Perhaps this is why TIME is so important to me?

Time Spent is more valuable than anything.

Visiting my grandmother continued to nag at my spirit.

I have felt like all these years God was whispering, Just GO, Just GO“…

But FEAR.

Another attempt I was able to call my grandmother and speak to her about coming to visit her. She was okay with the idea, and I told her I would come around Easter 2014. I suspect my birth father stood in the way of that visit because she stopped answering my phone calls and the phone number ended up disconnected soon after. It’s hard to tell if he did it out of spite, or if it was when she had to move from independent living at her own apartment to assisted living. Either way my 2nd attempt had failed.

A few more years passed.

During this time I would check Google at least once a month, sometimes weekly to see if she was still alive all the while searching for her obituary. This is something many adoptees do, especially when we’ve been shut out.  My mind would wander about how I would respond if she had passed  away and I never got to meet her. I would visualize being really angry, filled with rage, crying and screaming, even falling into a deep depression.

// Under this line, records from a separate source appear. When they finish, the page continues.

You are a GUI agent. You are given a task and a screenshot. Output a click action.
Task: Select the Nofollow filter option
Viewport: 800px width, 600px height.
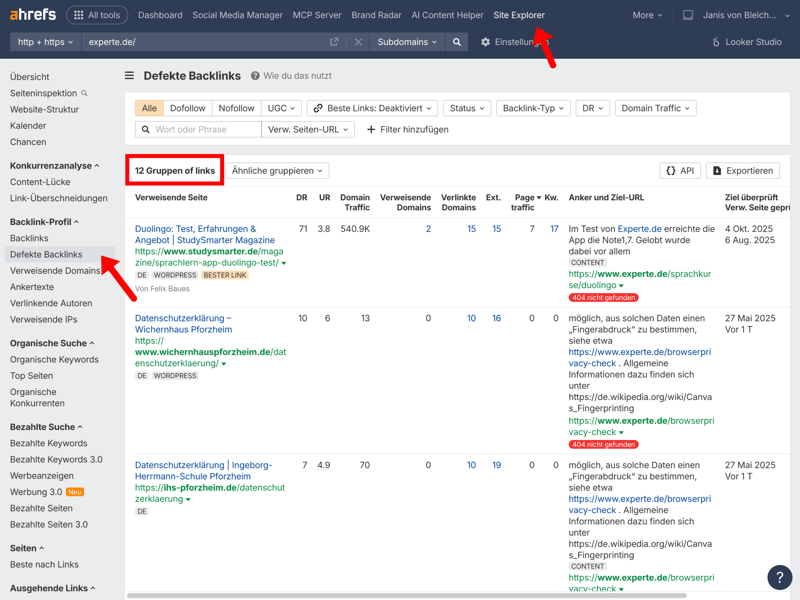(x=236, y=108)
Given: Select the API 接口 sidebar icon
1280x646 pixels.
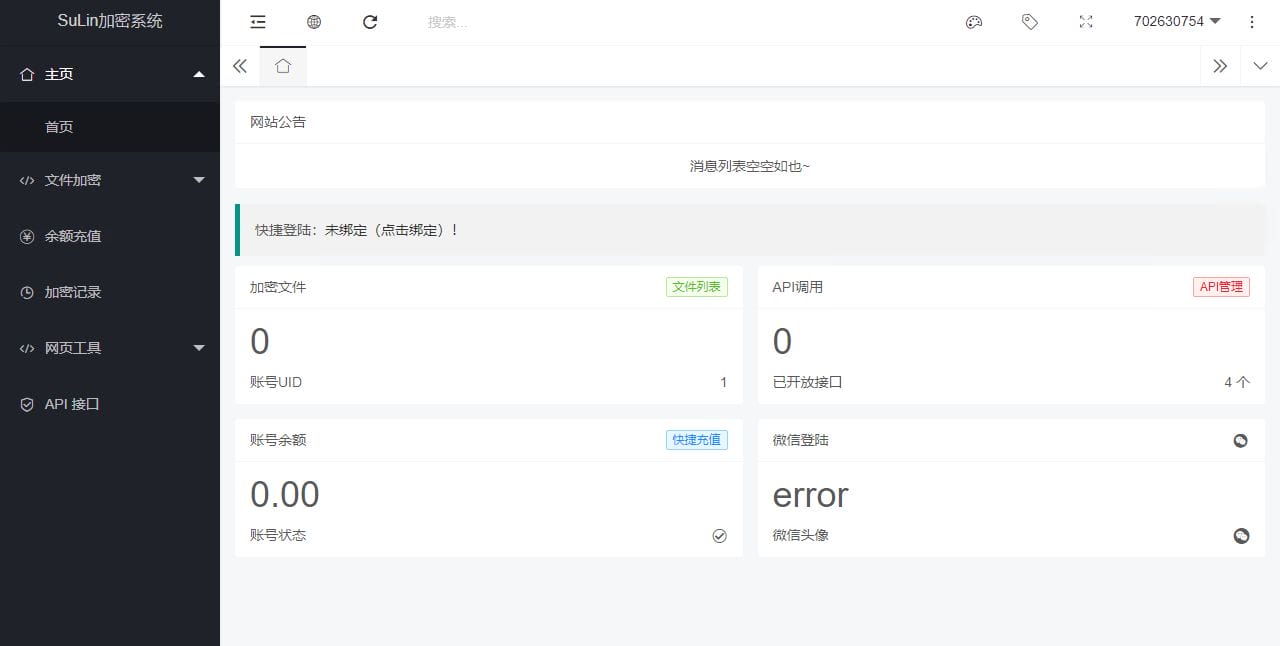Looking at the screenshot, I should tap(25, 404).
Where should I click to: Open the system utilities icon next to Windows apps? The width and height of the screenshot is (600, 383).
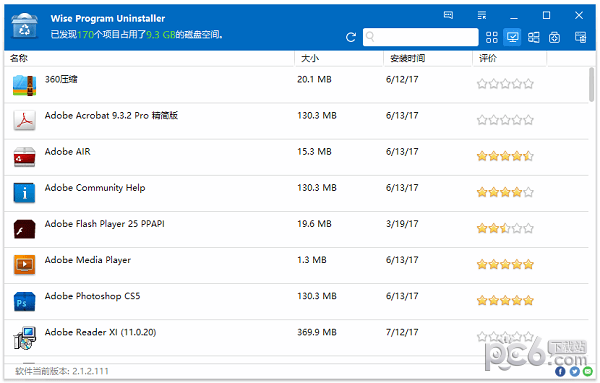point(554,37)
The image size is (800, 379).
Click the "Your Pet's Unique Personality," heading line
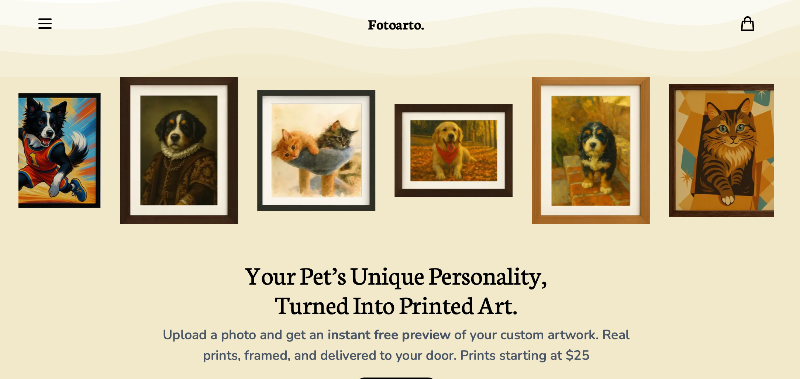pyautogui.click(x=396, y=276)
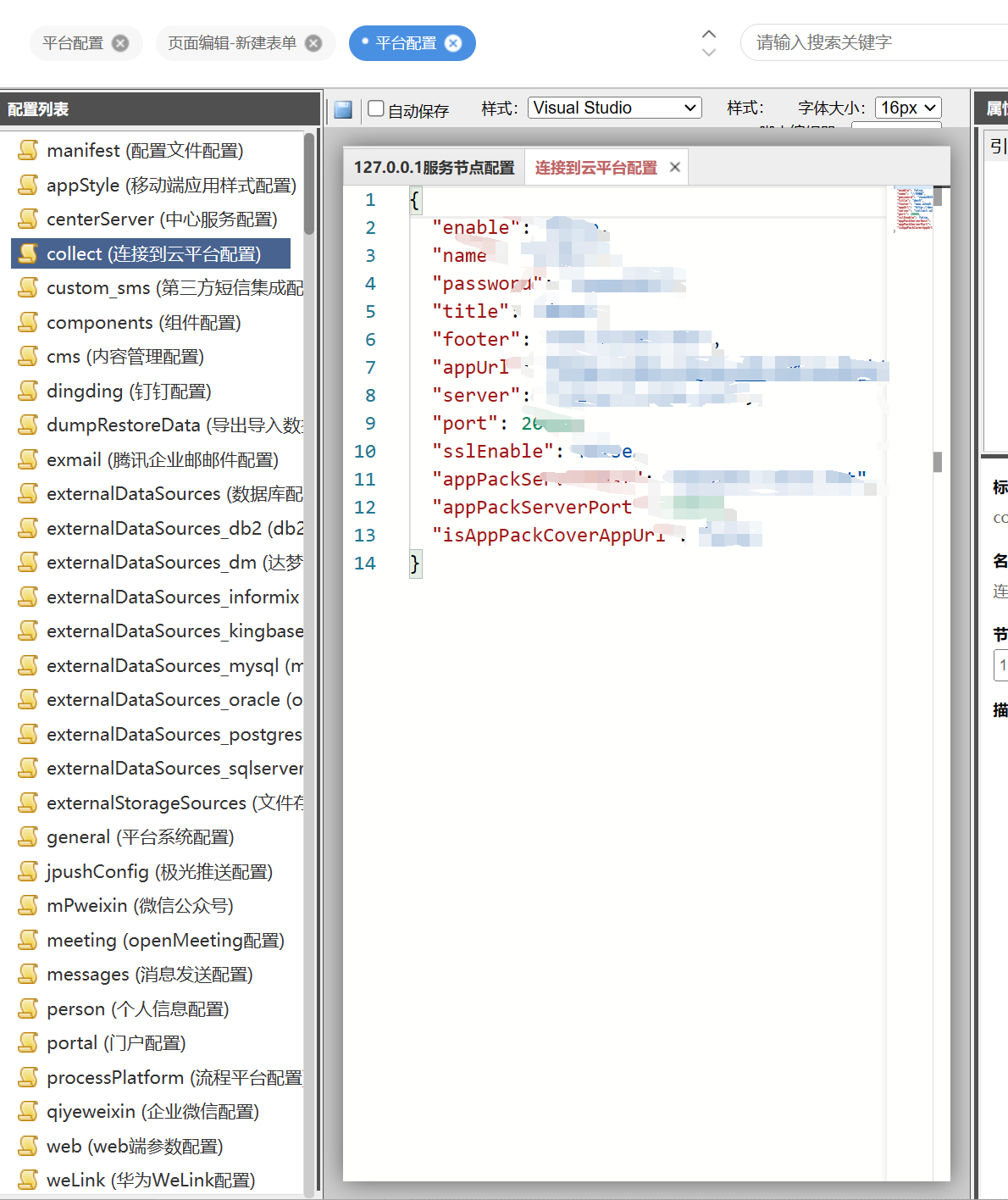This screenshot has height=1200, width=1008.
Task: Click the upward chevron near the search box
Action: tap(708, 35)
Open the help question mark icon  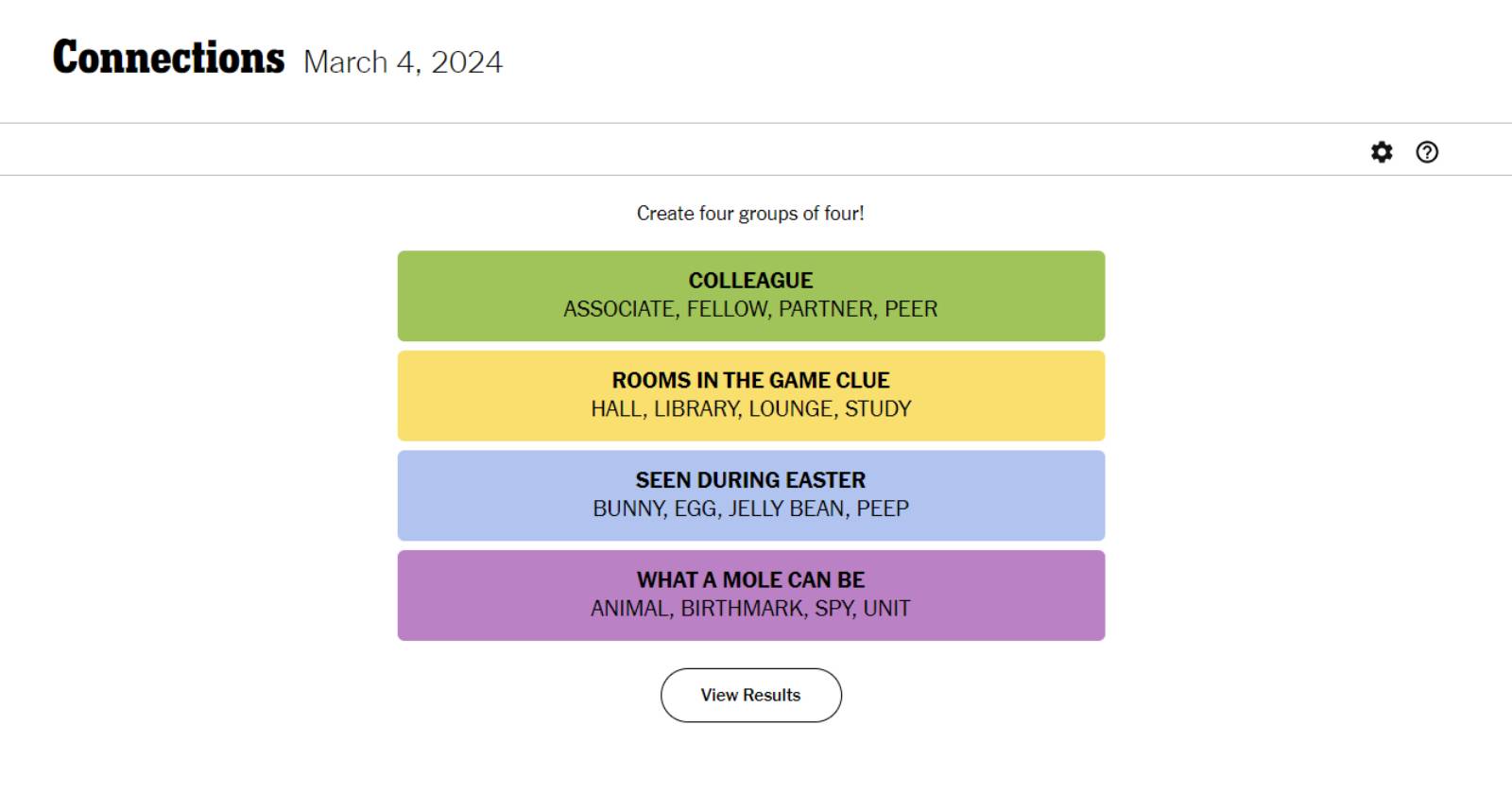1427,152
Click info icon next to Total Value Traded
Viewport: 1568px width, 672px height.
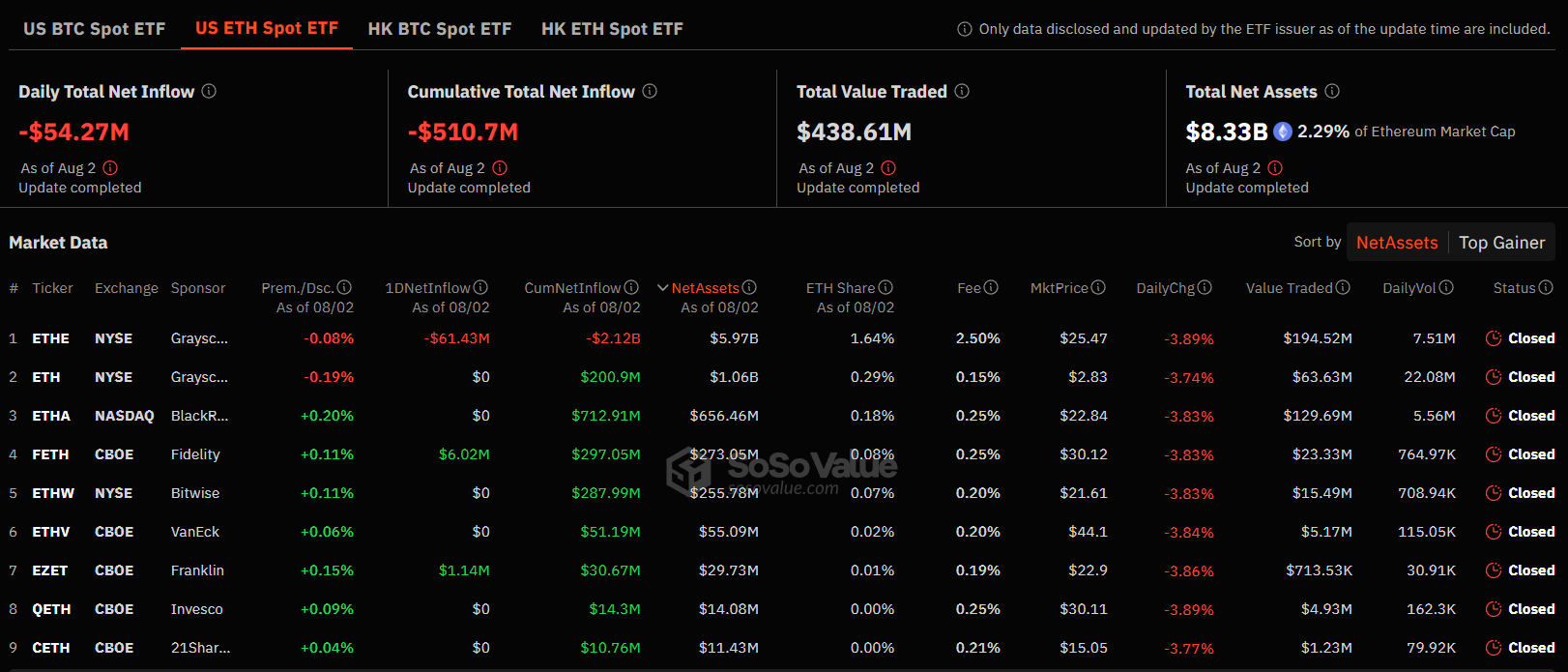click(962, 91)
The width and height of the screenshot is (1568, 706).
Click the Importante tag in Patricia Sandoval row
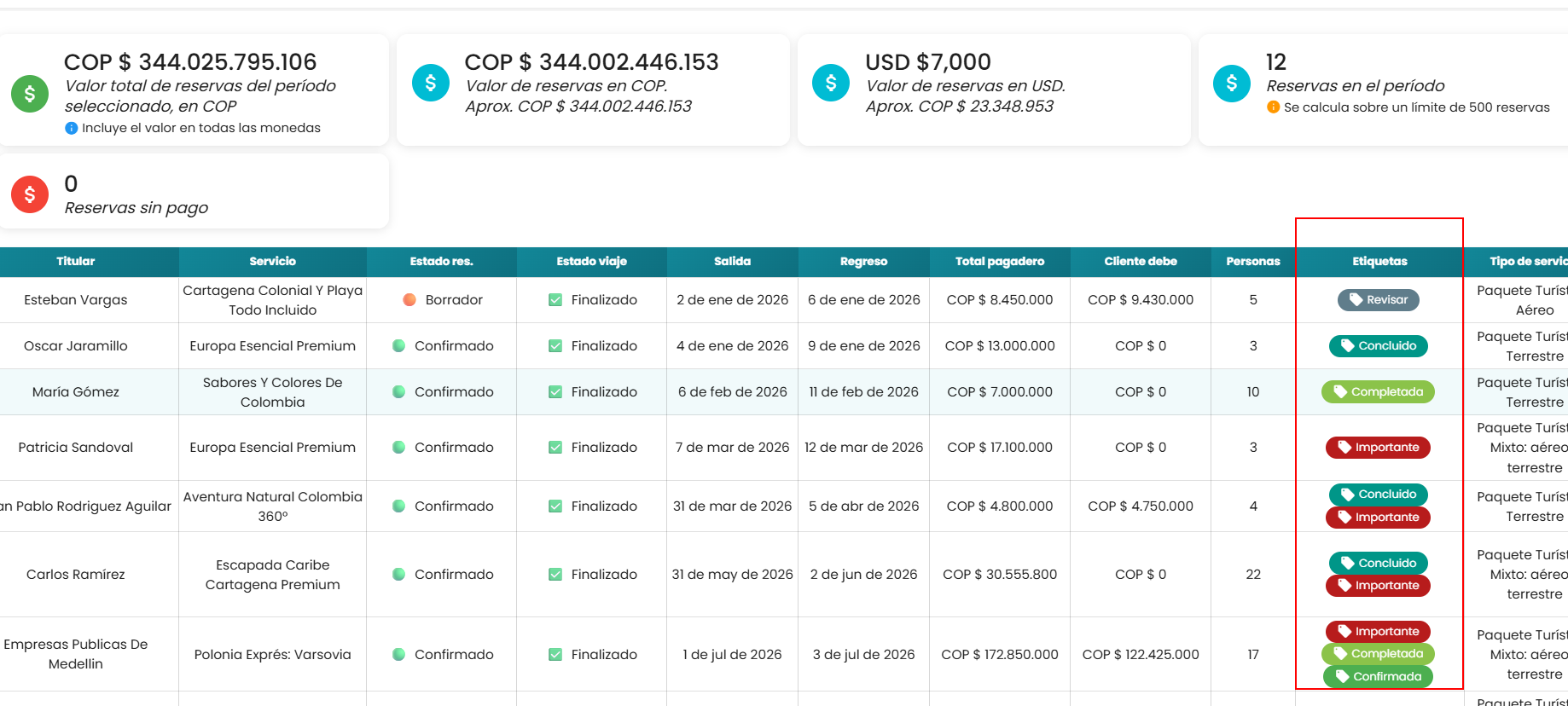click(x=1378, y=448)
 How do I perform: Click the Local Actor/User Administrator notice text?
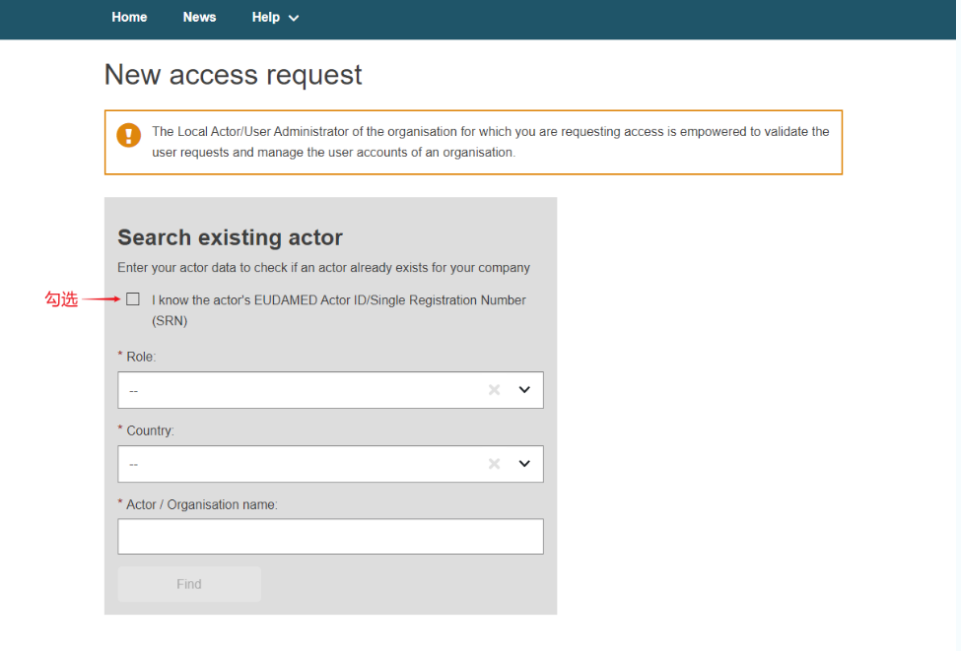tap(490, 142)
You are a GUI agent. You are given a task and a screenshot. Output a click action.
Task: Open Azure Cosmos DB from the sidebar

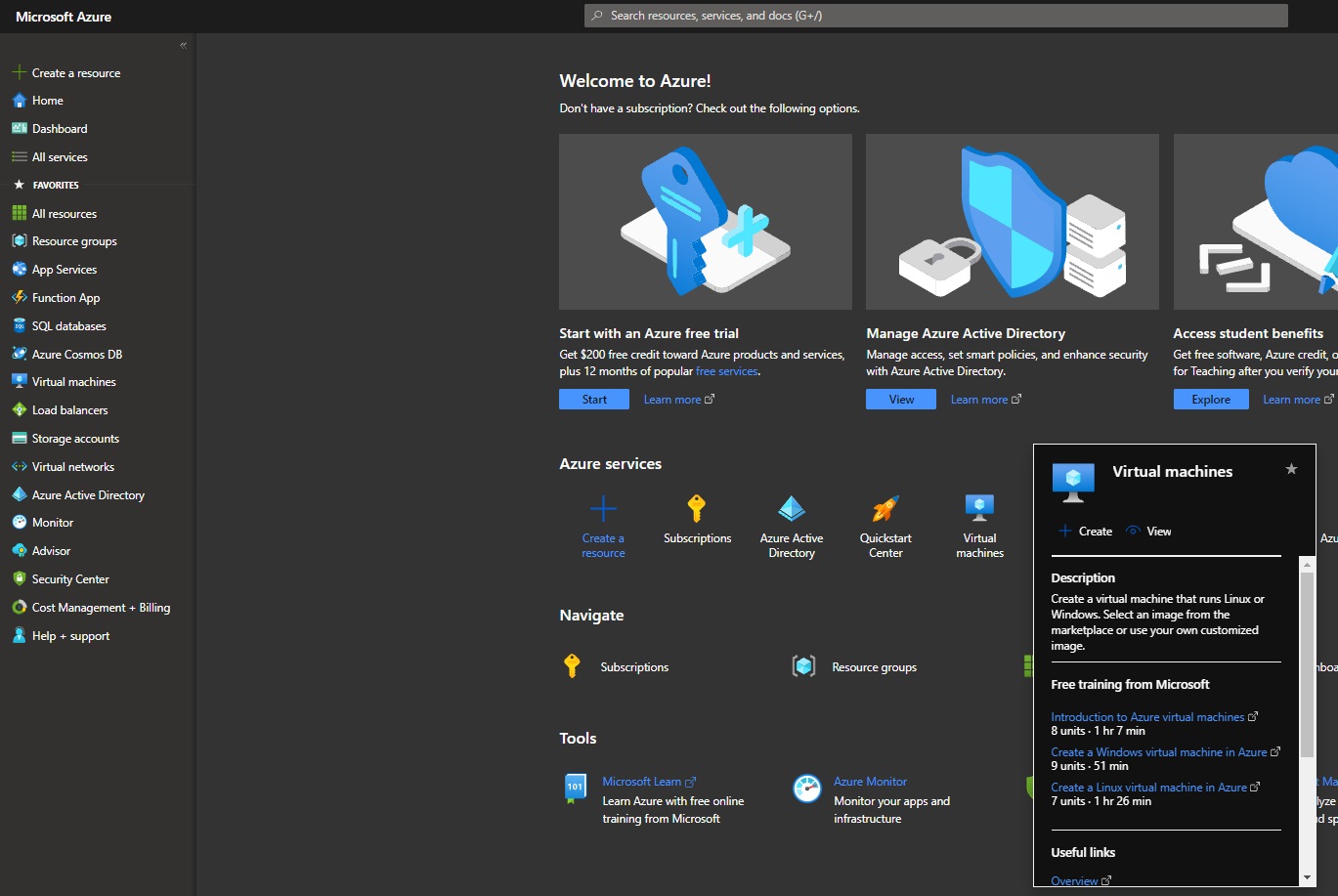coord(76,355)

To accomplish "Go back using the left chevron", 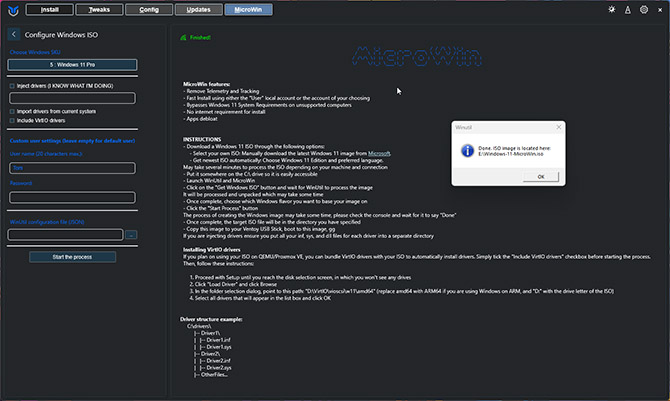I will 13,34.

CLOSED ADOPTION stood in the way of me knowing this woman who I shared DNA with. Not our choice, but the choice made for us by others.  I visualized myself having a complete mental and emotional breakdown if she had passed and I found her obituary on Google. My birth father didn’t even know I existed because of the lies my birth mother told- “FATHER UNKNOWN”. I was given up for adoption without my birth fathers consent and because of this my grandmother didn’t know I existed for most of my life.

Why should we be robbed of knowing one another because of other peoples actions?

LIES AND SECRETS ARE NEVER OKAY- EVEN IN ADOPTION

LIES HURT

THIS HURTING IS LIFELONG FOR ADOPTEES

I’m almost 43 and the pain continues.

See here- When a birthmother lies & keeps secrets.

Non-adoptees wouldn’t have a clue about understanding this.

Adoptees, I know you get it.

They always say the 3rd time is a charm, so here it is. After much praying, seeking advice and counsel from those close to me and from adoptees near and far I decided to make the trip to see and meet my grandmother for the first, and possibly last time. I knew if I didn’t just pick a date I would never do it so June 24, 2017 was the day I was driving to meet her and lay eyes on her.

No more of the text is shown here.